**DATA SHOWN**
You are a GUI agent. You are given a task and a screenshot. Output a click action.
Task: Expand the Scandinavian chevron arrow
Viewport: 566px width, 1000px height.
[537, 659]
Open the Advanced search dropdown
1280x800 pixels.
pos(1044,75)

**WHAT THE EXERCISE ASKS**
The entire listing needs to be output again, exactly, please.

**WRITTEN ANSWER**
You are a GUI agent. You are given a task and a screenshot. Output a click action.
Task: Expand the Scandinavian chevron arrow
Viewport: 566px width, 1000px height.
[537, 659]
Open the Advanced search dropdown
1280x800 pixels.
pos(1044,75)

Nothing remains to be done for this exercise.